*EXERCISE DESCRIPTION:*
Within the listing below, the lines to output run from the one containing "Click the Value of Debt header label" through the one containing "Select the Color label"; copy them exactly and nothing else.

*SOURCE INFORMATION:*

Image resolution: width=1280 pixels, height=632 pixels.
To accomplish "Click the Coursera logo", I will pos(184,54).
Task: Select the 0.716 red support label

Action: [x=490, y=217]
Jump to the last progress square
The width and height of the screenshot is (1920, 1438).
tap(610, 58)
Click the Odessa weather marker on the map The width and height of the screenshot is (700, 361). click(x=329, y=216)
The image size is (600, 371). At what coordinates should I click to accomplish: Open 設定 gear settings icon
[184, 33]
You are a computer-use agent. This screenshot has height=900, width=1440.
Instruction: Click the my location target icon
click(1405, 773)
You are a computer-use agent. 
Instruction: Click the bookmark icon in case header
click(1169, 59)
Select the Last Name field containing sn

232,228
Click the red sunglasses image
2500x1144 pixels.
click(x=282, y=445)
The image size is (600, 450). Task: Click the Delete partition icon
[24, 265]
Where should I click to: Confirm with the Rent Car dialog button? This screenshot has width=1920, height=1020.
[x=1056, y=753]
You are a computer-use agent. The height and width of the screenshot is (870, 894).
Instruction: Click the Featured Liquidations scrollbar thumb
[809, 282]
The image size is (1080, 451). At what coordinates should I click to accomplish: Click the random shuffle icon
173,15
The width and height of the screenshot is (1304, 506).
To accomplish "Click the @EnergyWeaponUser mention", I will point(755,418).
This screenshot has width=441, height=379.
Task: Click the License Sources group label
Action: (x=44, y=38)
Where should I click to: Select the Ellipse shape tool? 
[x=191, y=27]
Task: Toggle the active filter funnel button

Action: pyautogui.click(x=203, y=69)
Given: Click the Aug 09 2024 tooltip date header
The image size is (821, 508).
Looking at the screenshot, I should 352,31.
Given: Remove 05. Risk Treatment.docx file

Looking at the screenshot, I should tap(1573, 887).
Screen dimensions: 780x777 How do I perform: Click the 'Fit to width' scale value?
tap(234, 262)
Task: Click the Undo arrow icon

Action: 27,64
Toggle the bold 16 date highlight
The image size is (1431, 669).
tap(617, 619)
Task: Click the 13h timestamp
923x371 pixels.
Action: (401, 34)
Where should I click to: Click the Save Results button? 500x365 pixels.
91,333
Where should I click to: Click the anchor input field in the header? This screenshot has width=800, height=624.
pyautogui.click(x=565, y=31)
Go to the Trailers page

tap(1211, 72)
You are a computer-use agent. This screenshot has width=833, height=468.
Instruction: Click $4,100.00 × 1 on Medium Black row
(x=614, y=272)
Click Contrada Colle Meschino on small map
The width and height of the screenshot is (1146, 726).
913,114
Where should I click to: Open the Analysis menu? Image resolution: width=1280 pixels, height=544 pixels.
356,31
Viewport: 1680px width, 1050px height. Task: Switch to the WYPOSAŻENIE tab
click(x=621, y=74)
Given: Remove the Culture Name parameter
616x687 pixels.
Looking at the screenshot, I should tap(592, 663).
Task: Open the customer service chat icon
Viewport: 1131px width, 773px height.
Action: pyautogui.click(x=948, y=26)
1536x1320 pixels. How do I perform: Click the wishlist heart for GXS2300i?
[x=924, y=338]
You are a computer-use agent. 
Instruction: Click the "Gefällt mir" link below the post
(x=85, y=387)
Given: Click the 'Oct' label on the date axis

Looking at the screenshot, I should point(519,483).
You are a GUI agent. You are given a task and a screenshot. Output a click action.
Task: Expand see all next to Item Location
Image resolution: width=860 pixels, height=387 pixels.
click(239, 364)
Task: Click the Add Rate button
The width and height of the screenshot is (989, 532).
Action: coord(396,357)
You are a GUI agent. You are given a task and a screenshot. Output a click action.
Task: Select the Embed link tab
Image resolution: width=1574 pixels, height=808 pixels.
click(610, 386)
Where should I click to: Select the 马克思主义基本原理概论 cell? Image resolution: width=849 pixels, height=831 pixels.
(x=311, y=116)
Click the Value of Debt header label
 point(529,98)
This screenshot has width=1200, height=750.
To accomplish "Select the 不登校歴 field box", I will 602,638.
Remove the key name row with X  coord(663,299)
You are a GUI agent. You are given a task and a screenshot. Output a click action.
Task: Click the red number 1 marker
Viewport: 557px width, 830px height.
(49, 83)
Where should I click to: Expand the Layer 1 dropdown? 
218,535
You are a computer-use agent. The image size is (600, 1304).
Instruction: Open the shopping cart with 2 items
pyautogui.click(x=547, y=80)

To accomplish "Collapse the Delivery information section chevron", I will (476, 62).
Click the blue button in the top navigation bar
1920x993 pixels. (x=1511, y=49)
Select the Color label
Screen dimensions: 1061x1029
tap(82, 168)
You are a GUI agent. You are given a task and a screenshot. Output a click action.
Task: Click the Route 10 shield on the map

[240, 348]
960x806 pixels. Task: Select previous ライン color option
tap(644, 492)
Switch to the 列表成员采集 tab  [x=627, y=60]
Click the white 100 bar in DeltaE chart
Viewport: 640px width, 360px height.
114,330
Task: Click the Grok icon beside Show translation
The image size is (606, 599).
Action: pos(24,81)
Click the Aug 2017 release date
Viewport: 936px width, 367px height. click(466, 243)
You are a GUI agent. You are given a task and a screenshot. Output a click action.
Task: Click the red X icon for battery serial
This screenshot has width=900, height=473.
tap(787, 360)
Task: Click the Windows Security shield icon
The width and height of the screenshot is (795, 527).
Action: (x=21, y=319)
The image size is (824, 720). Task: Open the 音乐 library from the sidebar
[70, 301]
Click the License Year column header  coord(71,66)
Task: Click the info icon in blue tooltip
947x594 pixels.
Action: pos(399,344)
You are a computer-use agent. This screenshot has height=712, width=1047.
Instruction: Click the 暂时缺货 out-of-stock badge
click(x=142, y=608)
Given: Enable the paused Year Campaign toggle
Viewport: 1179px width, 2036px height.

*ANSWER SPACE:*
Click the Value of Debt header label
 point(529,98)
This screenshot has width=1200, height=750.
To accomplish "Select the 不登校歴 field box", I will 602,638.
Remove the key name row with X  coord(663,299)
You are a GUI agent. You are given a task and a screenshot. Output a click action.
Task: Click the red number 1 marker
Viewport: 557px width, 830px height.
(49, 83)
Where should I click to: Expand the Layer 1 dropdown? 
218,535
You are a computer-use agent. The image size is (600, 1304).
Instruction: Open the shopping cart with 2 items
pyautogui.click(x=547, y=80)

To accomplish "Collapse the Delivery information section chevron", I will (476, 62).
Click the blue button in the top navigation bar
1920x993 pixels. (x=1511, y=49)
Select the Color label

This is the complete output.